December 18, 2019


Universal Basic Income: An Idea Whose Time Has Come (Grayson Quay, DECEMBER 18, 2019, American Conservative)

First, it avoids nanny-state paternalism. Yes, it's "free money" from the government, but it's free money that everyone gets. And even better, UBI is designed to replace every other entitlement program. Libertarians might gag at such extensive redistribution of wealth, but even they should clap their hands at the thought of no more bureaucrats deciding who gets what and how much and how they're allowed to spend it. Also, no more exhausting debates over work requirements and drug testing for welfare. You want to spend your entire thousand-dollar Freedom Dividend on hookers and blow? Go ahead! Most people won't, and even if they do, I'd rather see that than watch the government micromanage their lives while they shun work to avoid sacrificing their benefits.

Second, it shows real concern for people in rural areas and small towns who have watched their jobs vanish and their neighbors die of suicide and opioid overdoses. "Things are disintegrating in communities around our country, and our government does not care. ...Trump's victory was a giant cry," Yang said in one interview. While other candidates like Pete Buttigieg continue to trot out the old "basket of deplorables" talking point, Yang truly gets it. His Freedom Dividend policy proves that he does. In her video on the topic, conservative commentator Lauren Chen questioned whether it made sense to give everyone the same amount of money no matter where they live. After all, $1,000 goes a lot further in rural Mississippi than it does in New York City. This isn't an oversight on Yang's part though. It's a deliberate choice to incentivize people to live where their Freedom Dividend has the most purchasing power. This proposal could help breathe new life into dying towns that have lost many of their best and brightest to swollen megacities. It's no surprise that Ben Shapiro says Yang has much in common with Tucker Carlson.

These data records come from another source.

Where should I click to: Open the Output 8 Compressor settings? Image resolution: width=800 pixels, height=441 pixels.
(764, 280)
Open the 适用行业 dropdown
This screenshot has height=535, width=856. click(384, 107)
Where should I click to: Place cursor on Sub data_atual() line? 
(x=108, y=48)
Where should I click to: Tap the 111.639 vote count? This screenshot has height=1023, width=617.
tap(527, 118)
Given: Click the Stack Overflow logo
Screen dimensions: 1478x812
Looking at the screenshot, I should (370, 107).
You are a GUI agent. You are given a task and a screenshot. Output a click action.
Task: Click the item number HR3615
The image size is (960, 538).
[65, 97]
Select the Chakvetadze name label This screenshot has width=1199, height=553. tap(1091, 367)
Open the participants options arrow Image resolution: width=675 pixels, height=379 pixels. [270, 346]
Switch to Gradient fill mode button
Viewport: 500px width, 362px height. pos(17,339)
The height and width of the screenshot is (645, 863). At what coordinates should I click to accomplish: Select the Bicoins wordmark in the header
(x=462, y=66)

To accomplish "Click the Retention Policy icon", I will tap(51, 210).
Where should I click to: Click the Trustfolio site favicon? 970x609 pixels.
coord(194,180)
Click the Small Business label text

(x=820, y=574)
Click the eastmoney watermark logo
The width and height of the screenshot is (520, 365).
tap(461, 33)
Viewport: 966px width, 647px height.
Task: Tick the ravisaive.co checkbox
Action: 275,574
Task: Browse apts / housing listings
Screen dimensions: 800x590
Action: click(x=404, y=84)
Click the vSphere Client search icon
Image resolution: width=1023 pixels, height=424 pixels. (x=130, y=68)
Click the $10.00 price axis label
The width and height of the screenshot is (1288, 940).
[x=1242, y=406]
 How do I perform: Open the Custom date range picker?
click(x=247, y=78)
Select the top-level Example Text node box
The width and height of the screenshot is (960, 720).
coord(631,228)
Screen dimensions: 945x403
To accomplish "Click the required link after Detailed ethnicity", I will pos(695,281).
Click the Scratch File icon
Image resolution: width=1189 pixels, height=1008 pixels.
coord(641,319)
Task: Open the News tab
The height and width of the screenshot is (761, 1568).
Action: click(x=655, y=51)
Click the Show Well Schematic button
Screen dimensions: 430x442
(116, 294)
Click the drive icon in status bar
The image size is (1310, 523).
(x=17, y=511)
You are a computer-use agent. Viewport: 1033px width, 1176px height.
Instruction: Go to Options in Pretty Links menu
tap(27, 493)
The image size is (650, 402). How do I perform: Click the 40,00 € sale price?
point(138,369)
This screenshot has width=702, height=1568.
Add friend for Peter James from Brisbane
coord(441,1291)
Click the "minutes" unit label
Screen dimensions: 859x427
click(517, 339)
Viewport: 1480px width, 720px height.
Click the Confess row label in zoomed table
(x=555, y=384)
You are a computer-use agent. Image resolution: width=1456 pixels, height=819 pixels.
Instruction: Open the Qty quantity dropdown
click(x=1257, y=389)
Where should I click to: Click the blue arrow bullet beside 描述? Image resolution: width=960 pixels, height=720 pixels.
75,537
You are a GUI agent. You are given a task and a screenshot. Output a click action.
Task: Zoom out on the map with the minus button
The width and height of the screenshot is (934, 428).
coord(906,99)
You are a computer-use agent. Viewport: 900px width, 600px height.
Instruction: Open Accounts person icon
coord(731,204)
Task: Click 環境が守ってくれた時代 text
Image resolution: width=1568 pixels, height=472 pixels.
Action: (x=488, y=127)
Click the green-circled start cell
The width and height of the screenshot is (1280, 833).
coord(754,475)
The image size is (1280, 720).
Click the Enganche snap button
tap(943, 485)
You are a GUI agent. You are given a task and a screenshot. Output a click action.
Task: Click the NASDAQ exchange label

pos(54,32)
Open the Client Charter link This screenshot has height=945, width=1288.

Third, it might be the only way to deal with coming economic changes. In The Jetsons, which premiered in 1962, George Jetson worked as a "digital index operator," a job that consists entirely of pushing a single button to start and stop the manufacturing process of an otherwise entirely automated factory. "You gotta have it up here," George says, pointing to his forehead as he tries to convince himself that his job is meaningful, "to know how to start these things and stop 'em." What was a punch line in 1962 is reality today. Truckers, Uber drivers, customer service representatives, manufacturing workers, and even radiologists could all lose their jobs to automation over the next few decades. By one estimate, 50 percent of the work that people are currently paid to do could be taken over by automated systems using just the technology we already have. What happens when those jobs disappear or cease to pay a living wage? I imagine a dystopian future in which the underemployed masses foment revolution while Jeff Bezos rules over a robot empire of factories, drones, and delivery trucks without employing a single human being.